«No necesito alcohol para pasármelo bien»

Cira Ruiz de Ocenda, joven de 21 años que no bebe alcohol. /APM
Cira Ruiz de Ocenda, joven de 21 años que no bebe alcohol. / APM

Cira Ruiz de Ocenda es una estudiante de Magisterio de 21 años abstemia | Lamenta que muchos jóvenes relacionen el salir de fiesta con beber y no con pasarlo bien y relacionarse

AYTHAMI PÉREZBURGOS

Aunque la ley no permite comprarlo a los 16 años, esta es la edad media en la que se consume alcohol por primera vez en nuestro país, según el Observatorio Español de las Drogas y Adicciones. Ese momento también fue en el que Cira Ruiz de Ocenda, ahora de 21 años, se dio cuenta de que no necesitaba el alcohol para pasárselo bien. Pero a los 12 años ella ya había probado su primer cubata.

Los últimos datos del Observatorio (2015) indican que el consumo de alcohol en la franja de 15-34 años se ha mantenido estable en la última década, con un ligero descenso. El 37,5% de los varones y el 22,6% de las mujeres de esas edades reconocen haberse emborrachado en el último mes.

La última Encuesta Europea de Salud en España (2014) manifiesta que el 7,1% de los hombres y el 3,8% de las mujeres de entre 25 y 34 años confiesa ser bebedores intensivos entre 1 y 4 días a la semana. Los hábitos de consumo a lo largo de los años muestran la tolerancia social que existe en nuestro país hacia el alcohol desde la adolescendia pero, ante esta realidad, también aumenta el número de jóvenes que, como Cira, son abstemios y han tenido que explicar, en múltiples ocasiones, su decisión.

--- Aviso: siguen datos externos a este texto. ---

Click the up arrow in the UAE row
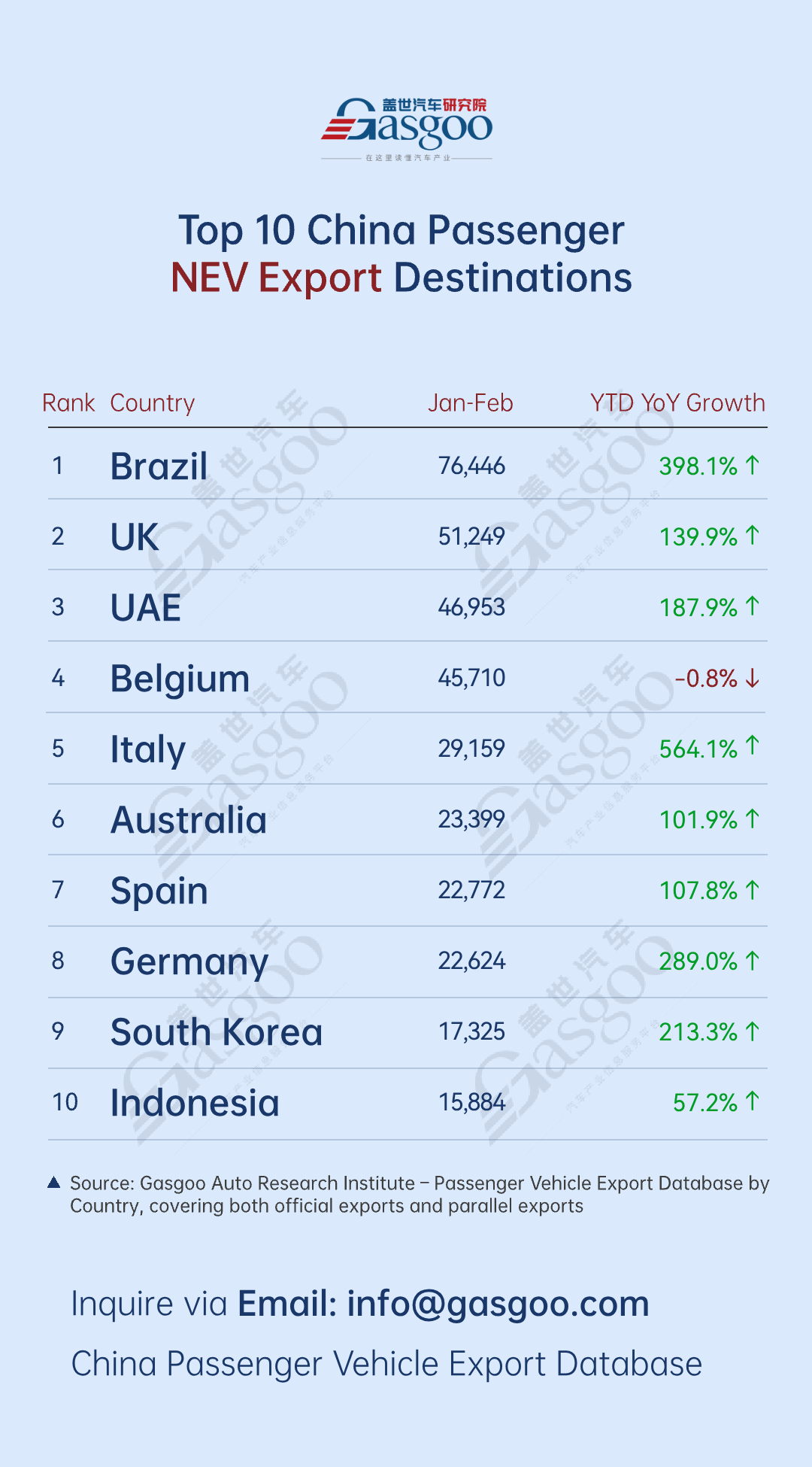812x1467 pixels. tap(753, 606)
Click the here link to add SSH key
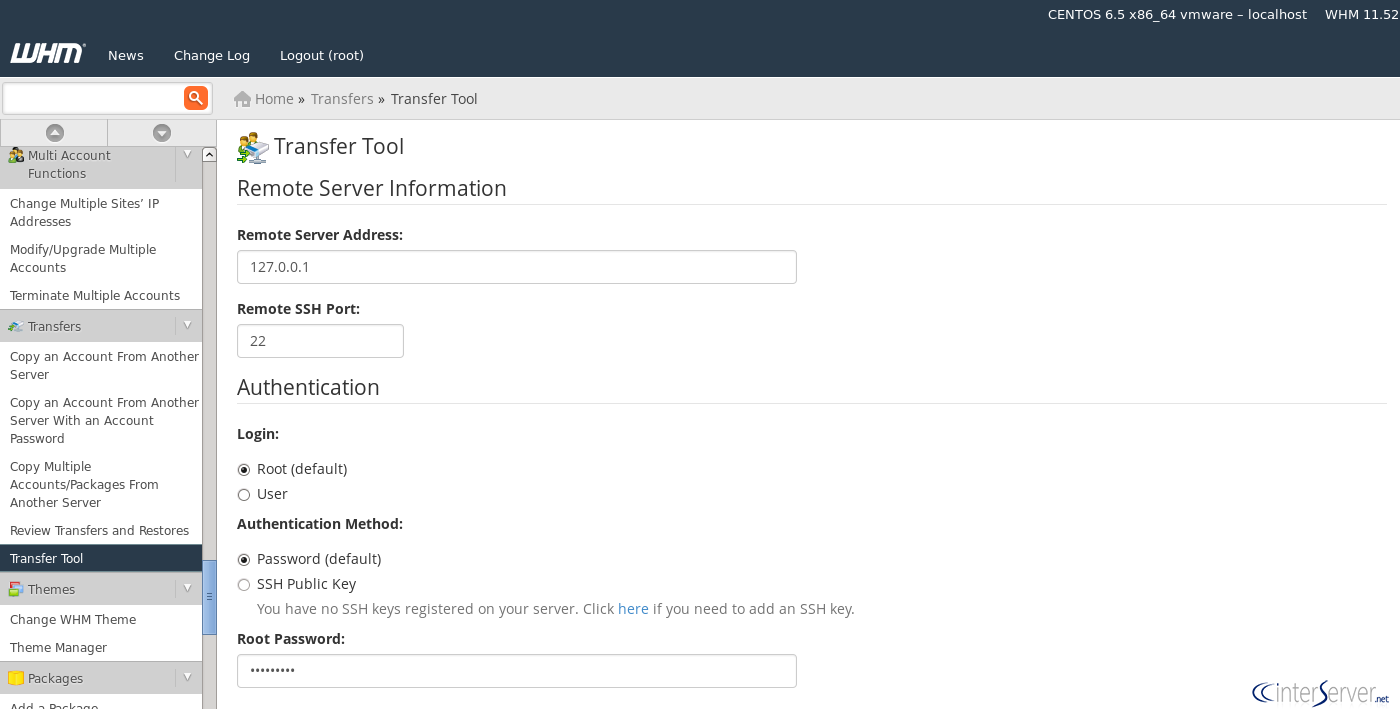The image size is (1400, 709). click(633, 608)
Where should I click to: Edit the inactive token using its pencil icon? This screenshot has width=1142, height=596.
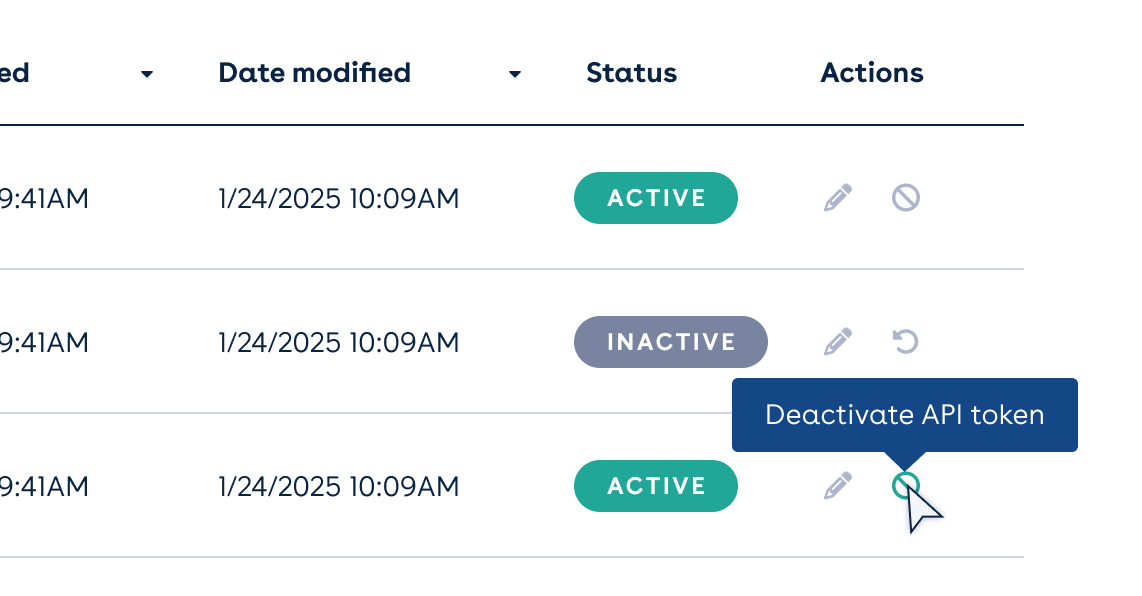[x=838, y=342]
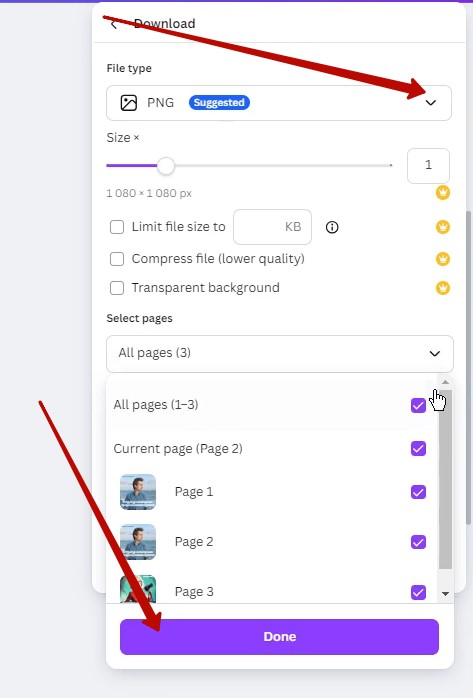Open info icon next to KB field
Image resolution: width=473 pixels, height=698 pixels.
(x=332, y=227)
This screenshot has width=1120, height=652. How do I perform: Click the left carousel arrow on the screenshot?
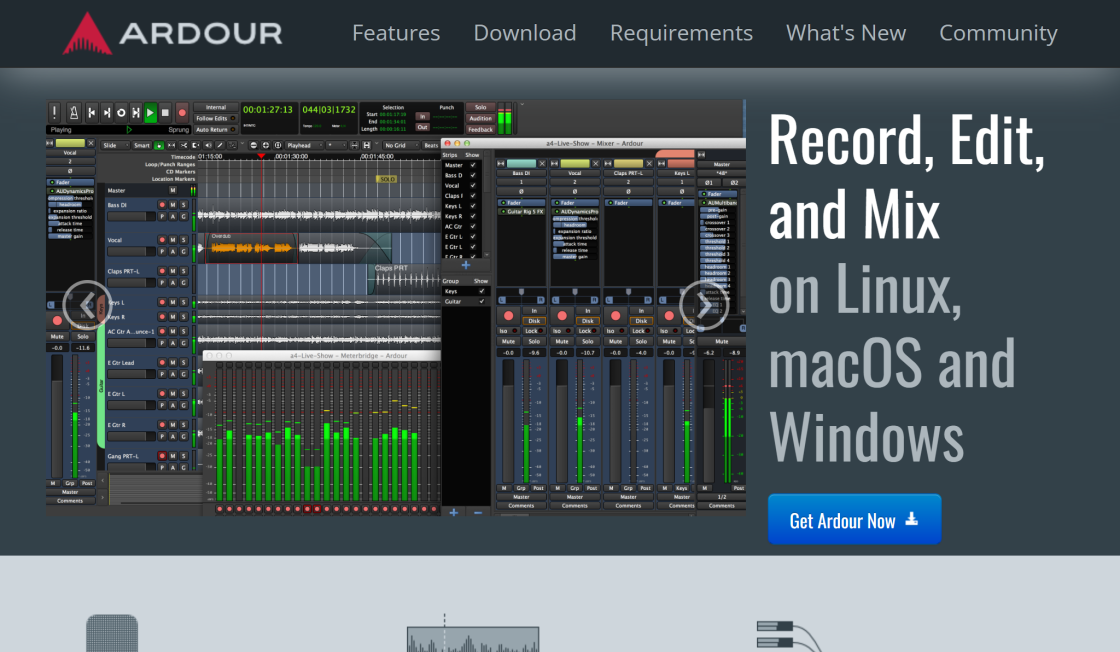coord(87,305)
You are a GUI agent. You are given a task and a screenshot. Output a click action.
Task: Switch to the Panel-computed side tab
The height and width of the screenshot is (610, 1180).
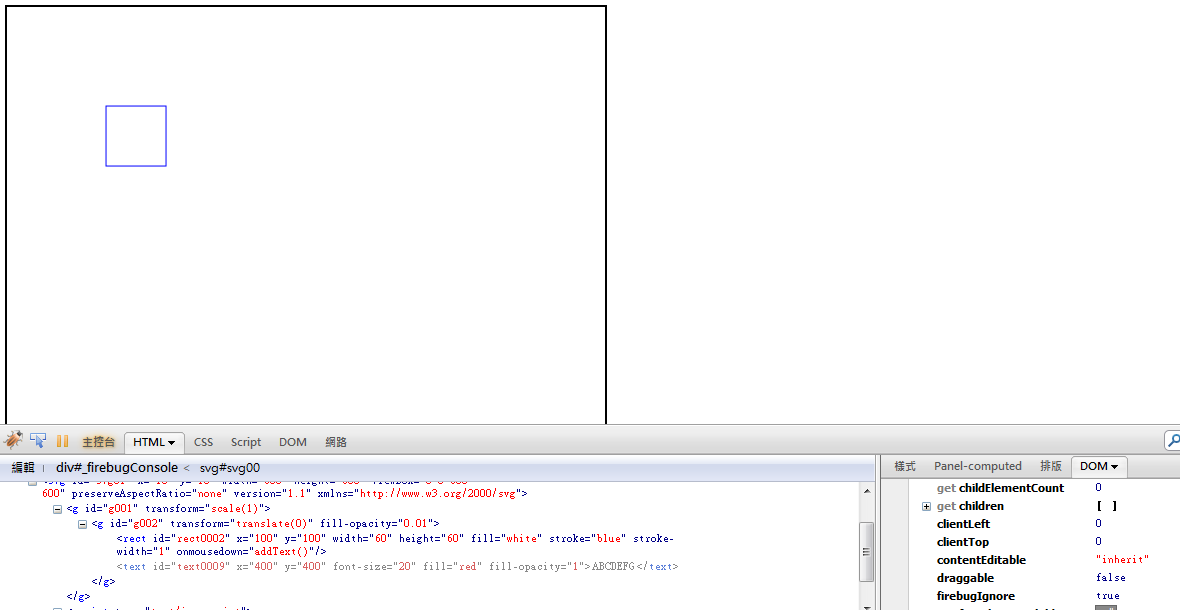pos(977,466)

Cira es de Vitoria, estudia Magisterio en Burgos y no bebe alcohol, algo que no es lo común entre los jóvenes de 21 años. Es una joven desinhibida, alegre y sensata que reconoce que, si le apetece, «muy de cuando en cuando, me puedo tomar una cerveza pero no bebo alcohol para emborracharme. Es decir, si noto que algo ha cambiado al tomarme una cerveza, no bebo más».

A los 16 años Cira dejó de beber. Y es que con 12 años ya probó su primer cubata «en las fiestas de un pueblo». Es una edad muy temprana, pero no rara en nuestro país. «Me di cuenta junto con mi mejor amiga, no necesito alcohol para pasármelo bien. Ahora las dos salimos en el mismo plan», explica. Aún así, el resto de sus amigos sigue las estadísticas y reconoce que «la mayoría de mis amigos beben, y mucho». Por eso, en muchas ocasiones, ha sido su cuidadora, «ahora me lo paso mejor pero antes, cuando tenía 16 años, a la gente que se pasaba bebiendo era yo la que la cuidada y sí me fastidiaba porque yo había salido a pasármelo bien».

Cira reconoce que ha tenido que dar muchas explicaciones sobre su decisión, en la Universidad el alcohol está muy presente «y a la gente sí le parece extraño», reconoce. «Antes relacionaba el alcohol con salir y pasarlo bien, ahora no y puedo aguantar hasta las 10 de la mañana de fiesta sin beber», explica.

«Me parece preocupante que la gente necesite el alcohol para salir pero es que tienen asociado el salir con el beber y no con pasártelo bien con los amigos», lamenta Cira y apunta que «en España estamos muy acostumbrados a que todo se celebre con alcohol. Todo lo que sociabilizar se mezcla con alcohol».

Para Cira salir de fiesta es bailar pero es mucho más importante «callejear, es decir, estar hablando con la gente en la calle, relacionarme y pasar un buen rato con los amigos». Al final, acaba siendo 'la caja negra' de sus amigos tras una noche de fiesta, reconoce entre risas.

En su caso, su madre es totalmente abstemia pero, en cambio, su padre trabaja en un bar, establecimiento al que ella, cuando está de fiesta, acude a pedirle agua «para no gastar en otros bares», bromea.